Thursday, December 1, 2011

Writing is a Test of Patience

You know that scene in The Wizard of Oz where the witch is melting? 


My brain feels like that.

See, I just finished a book that I've been working on for 15 months. (That's one month less than the entire time I've lived in Boston, to put that in perspective for you.) And it is joyous feeling, knowing that you've told someone's story. That you started something--and finished it! Because some days while you're drafting it feels as if you never will. I know I feel that way all the time. It's almost impossible to be a writer and have things NOT feel impossible.

I blame the waiting. Writing involves a lot of waiting. There are tons other people in the world who talk about the correlation between writing and waiting. In fact, if you google various versions of "writers/writing" and "waiting" you get "about 181,000,000 results (0.23 seconds)". LOTS of people have things to say on waiting.

It's such a popular topic because writing is a test of patience.

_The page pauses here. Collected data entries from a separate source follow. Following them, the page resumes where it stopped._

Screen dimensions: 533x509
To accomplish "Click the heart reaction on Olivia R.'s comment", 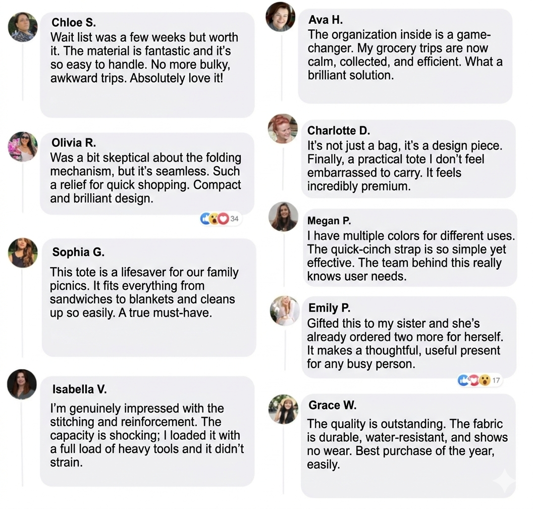I will tap(223, 219).
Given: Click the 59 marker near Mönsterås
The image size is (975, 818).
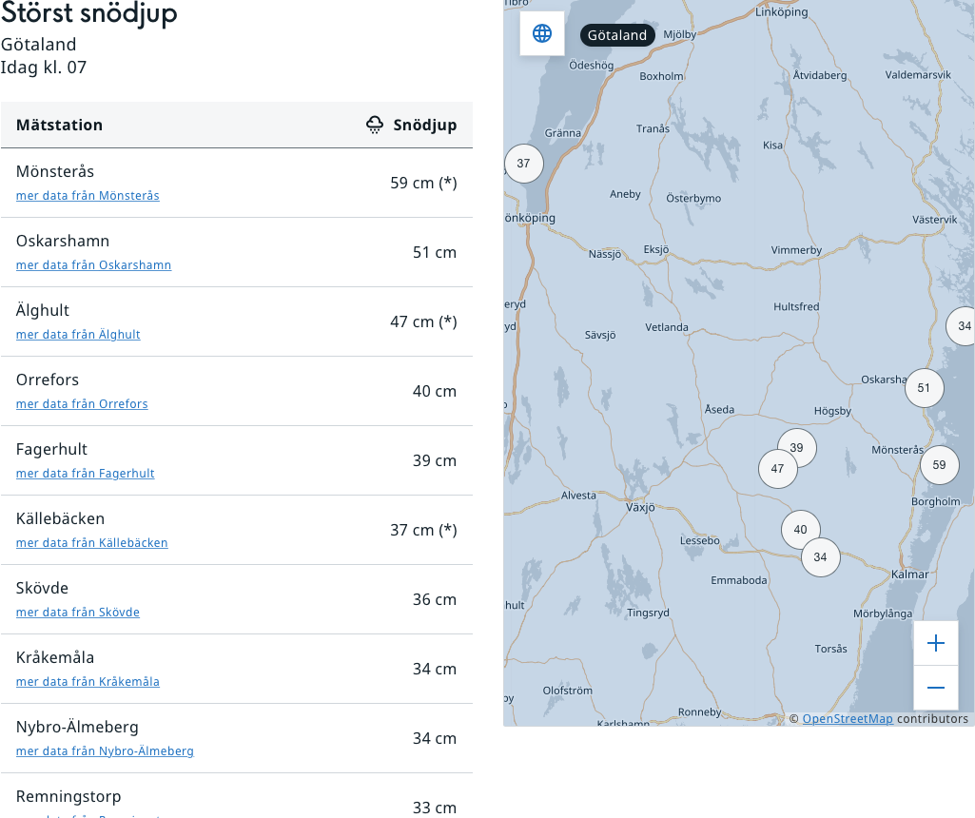Looking at the screenshot, I should (x=939, y=465).
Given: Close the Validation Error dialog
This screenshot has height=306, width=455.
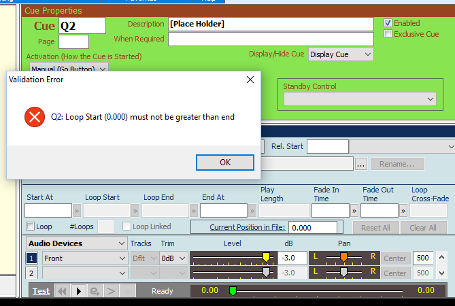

Slushing through words can feel like torture. Finding the right ones to tell a character's story to someone else. Building a world. Prioritizing life so you CAN write. Computers, jobs, the cute shows on TV and the weather ALL test a writer's patience. And that's before you have agent, while you have an agent and forever until you die.

No one likes tests. But where writing is concerned, I think waiting is the best kind of test we can face. Why? Simple: It proves how much you want it.

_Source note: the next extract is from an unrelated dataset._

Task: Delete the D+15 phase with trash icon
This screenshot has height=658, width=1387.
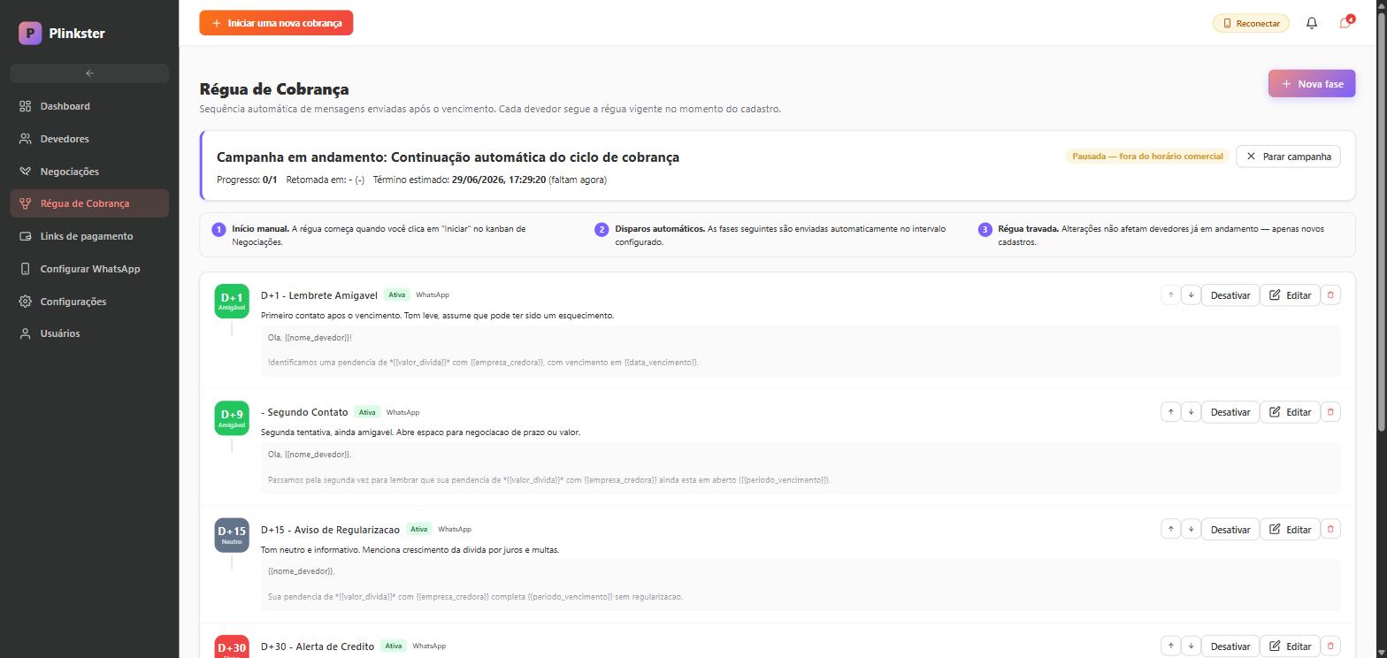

Waiting is part of life. Someone somewhere said: "Between the wish and the thing lies the waiting."
Between what you want and what you have (what you can have) you always have to wait. How do you survive the waiting?? Passion.

The passion that you have for writing will be the only thing that overcomes all the rest of life. The stories, the characters...all of it. That's what matters most. Because honestly, you can wait forever for the "right" story, the "right" agent, the "right" timing and never get it. I like to think that the waiting part is what weeds out the people who are serious about writing, who can't function without it--and those who are only in love with the idea of writing. If you can't wait for something then how much do you really want it? How willing are you to work 15 months and 6 rewrites for one book? How long will you wait to get the thing you want--a few months, a few years, decades? What are you willing to give up so what you want becomes a reality?

Waiting is good. It lets you think about what you're doing. Why you're doing it. What you want out of it. It's like marriage--do most people wake up and meet someone on the street and marry them in the same day? No way! That'd be crazy. You wait. You get to know each other. You make sure it's someone you love, someone you support and get along with, someone you can't live without. It's a process like everything else.

Writing is a test of patience, of passion, of hope. There's a lot of waiting involved, but the old cliche says the best things in life are worth waiting for.

I certainly hope the old cliche is right because I'm waiting. Luckily, I don't have to wait alone. There are 181,000,000 other people who have waited and are waiting. 
 
Quotes to think about....

Patience is waiting. Not passively waiting. That is laziness. But to keep going when the going is hard and slow - that is patience.

Patience is the art of hoping. ~Marquis De Vauvenargues 

The three P's of success: passion, persistence and patience. ~Doug Bronson 

Seek patience and passion in equal amounts. Patience alone will not build the temple. Passion alone will destroy its walls. ~Maya Angelou 

It's a new month...What are you waiting on? Why? Are you being patient? Is that easy or hard? How long are you willing to wait for the thing you want to happen?